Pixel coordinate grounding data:
__________________________________________________
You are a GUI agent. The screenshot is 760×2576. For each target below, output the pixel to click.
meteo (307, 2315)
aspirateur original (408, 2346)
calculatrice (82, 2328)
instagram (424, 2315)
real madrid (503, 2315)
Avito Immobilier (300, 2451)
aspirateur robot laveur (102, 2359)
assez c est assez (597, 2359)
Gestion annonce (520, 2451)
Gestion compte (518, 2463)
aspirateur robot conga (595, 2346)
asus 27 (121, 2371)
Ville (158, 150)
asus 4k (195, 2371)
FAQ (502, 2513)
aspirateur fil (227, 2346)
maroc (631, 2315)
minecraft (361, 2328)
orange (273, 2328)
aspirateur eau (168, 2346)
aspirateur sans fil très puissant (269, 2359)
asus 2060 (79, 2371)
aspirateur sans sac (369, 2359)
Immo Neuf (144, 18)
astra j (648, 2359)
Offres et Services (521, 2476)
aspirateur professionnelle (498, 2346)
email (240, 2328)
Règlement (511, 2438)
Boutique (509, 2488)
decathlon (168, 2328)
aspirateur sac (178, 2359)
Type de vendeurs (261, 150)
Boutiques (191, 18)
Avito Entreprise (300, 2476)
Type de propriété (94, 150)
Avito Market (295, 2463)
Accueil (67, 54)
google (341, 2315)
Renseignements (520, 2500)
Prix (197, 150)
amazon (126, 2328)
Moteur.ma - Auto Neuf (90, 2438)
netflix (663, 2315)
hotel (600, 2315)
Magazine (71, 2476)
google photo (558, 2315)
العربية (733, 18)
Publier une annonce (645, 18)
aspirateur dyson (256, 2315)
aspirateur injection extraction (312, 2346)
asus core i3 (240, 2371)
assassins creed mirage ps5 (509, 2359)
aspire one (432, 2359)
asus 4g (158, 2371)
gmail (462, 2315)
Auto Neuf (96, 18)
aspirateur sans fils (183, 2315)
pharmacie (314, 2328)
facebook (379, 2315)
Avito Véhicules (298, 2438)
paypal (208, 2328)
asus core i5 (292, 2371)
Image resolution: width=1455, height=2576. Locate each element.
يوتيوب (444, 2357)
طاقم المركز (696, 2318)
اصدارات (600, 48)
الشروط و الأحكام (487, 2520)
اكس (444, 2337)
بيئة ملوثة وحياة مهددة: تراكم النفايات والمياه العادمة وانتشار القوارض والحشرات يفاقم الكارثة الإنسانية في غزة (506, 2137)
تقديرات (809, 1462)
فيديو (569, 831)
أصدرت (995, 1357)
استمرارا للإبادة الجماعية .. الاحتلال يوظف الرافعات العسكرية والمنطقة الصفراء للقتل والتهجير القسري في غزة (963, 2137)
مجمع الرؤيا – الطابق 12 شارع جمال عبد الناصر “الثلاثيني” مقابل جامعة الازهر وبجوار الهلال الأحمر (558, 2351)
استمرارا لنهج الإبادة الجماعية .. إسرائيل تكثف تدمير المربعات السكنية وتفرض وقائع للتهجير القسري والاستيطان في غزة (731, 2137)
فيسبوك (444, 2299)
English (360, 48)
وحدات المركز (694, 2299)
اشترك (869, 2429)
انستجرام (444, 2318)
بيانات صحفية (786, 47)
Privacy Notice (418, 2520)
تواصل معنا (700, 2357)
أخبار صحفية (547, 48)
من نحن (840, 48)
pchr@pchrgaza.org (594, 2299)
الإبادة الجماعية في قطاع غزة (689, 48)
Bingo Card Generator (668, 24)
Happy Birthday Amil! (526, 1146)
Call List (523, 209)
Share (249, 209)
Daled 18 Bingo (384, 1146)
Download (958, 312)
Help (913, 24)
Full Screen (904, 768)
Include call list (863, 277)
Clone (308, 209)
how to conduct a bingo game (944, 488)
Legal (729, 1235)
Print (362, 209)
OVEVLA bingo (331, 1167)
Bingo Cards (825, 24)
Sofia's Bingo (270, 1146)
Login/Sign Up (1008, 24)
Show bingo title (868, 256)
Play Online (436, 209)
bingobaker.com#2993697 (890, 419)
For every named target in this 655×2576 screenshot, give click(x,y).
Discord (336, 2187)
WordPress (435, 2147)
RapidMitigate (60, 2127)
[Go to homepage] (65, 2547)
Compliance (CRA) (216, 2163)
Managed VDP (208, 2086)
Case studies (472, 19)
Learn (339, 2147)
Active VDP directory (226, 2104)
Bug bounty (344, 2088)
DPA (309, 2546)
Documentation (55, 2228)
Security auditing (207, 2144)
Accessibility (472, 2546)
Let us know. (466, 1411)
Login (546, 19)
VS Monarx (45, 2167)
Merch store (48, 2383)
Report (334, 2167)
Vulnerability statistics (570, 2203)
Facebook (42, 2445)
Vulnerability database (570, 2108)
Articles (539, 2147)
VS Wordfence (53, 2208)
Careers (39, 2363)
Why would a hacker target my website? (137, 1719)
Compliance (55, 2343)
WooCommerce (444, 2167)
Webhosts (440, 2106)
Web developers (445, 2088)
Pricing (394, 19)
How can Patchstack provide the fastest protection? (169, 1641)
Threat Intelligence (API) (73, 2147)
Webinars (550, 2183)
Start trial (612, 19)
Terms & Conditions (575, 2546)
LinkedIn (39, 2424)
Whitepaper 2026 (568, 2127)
__________________________________________________
WHAT THIS TASK INVOLVES — In the entries above, find the line with "انستجرام (444, 2318)" and the line with "Clone (308, 209)", then restate word for word both of them and every line between, with nothing more.

ANSWER TO THIS TASK —
انستجرام (444, 2318)
بيانات صحفية (786, 47)
Privacy Notice (418, 2520)
تواصل معنا (700, 2357)
أخبار صحفية (547, 48)
من نحن (840, 48)
pchr@pchrgaza.org (594, 2299)
الإبادة الجماعية في قطاع غزة (689, 48)
Bingo Card Generator (668, 24)
Happy Birthday Amil! (526, 1146)
Call List (523, 209)
Share (249, 209)
Daled 18 Bingo (384, 1146)
Download (958, 312)
Help (913, 24)
Full Screen (904, 768)
Include call list (863, 277)
Clone (308, 209)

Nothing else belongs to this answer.